Provided information below:
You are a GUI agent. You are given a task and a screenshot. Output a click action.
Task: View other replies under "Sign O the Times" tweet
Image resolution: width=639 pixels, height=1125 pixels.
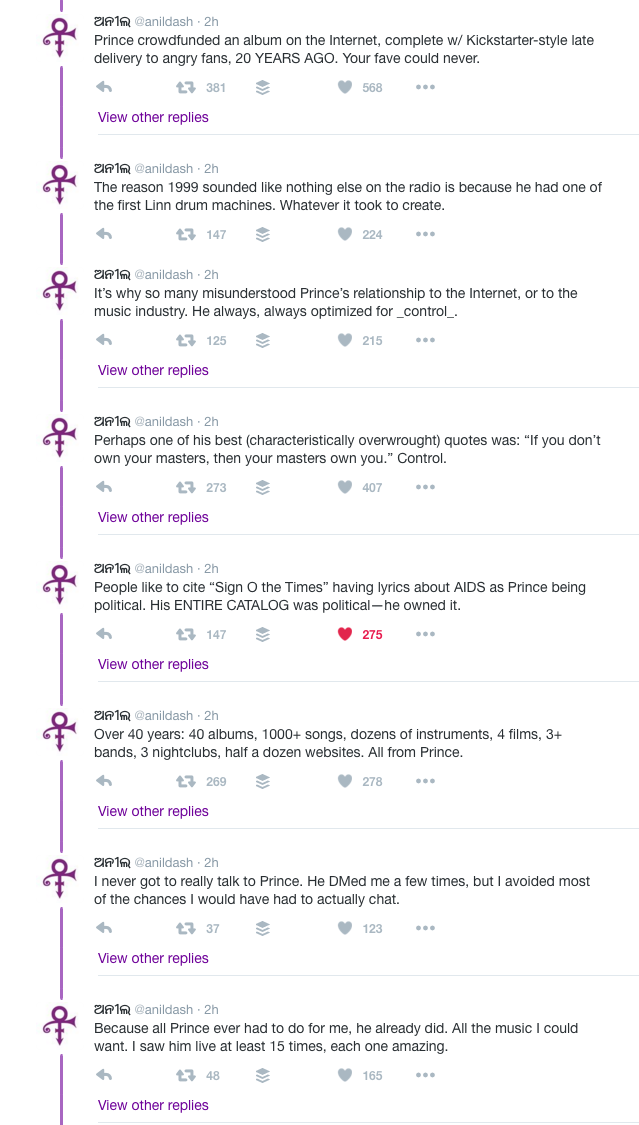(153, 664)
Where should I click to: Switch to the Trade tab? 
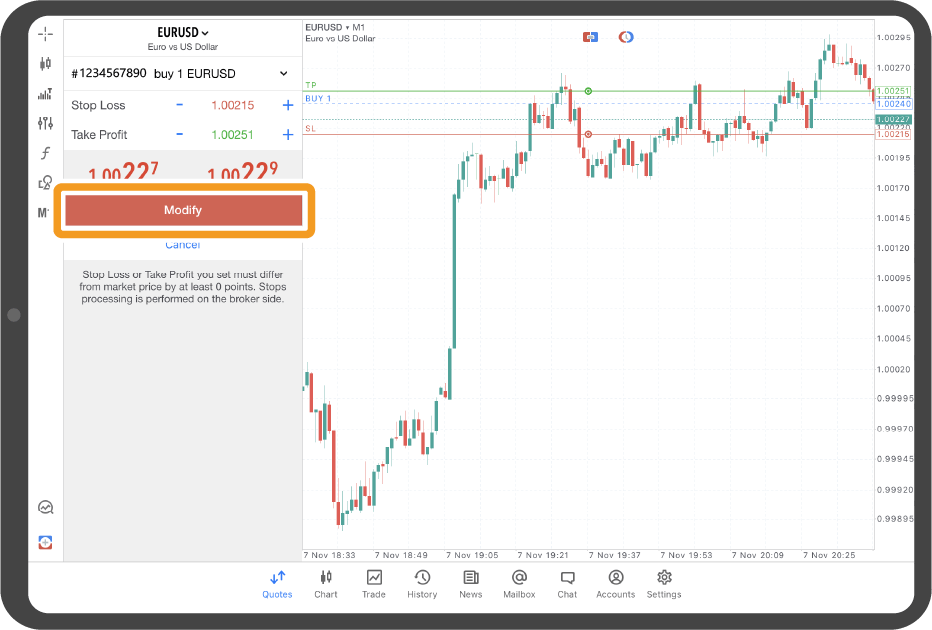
End of Provided information.
*Exercise brief*: Among the entries above, identify all lines with "click" and copy them.

*Exercise result*:
You are a GUI agent. You are given a task and a screenshot. Output a click action.
Where should I click to: Switch to the Trade tab? 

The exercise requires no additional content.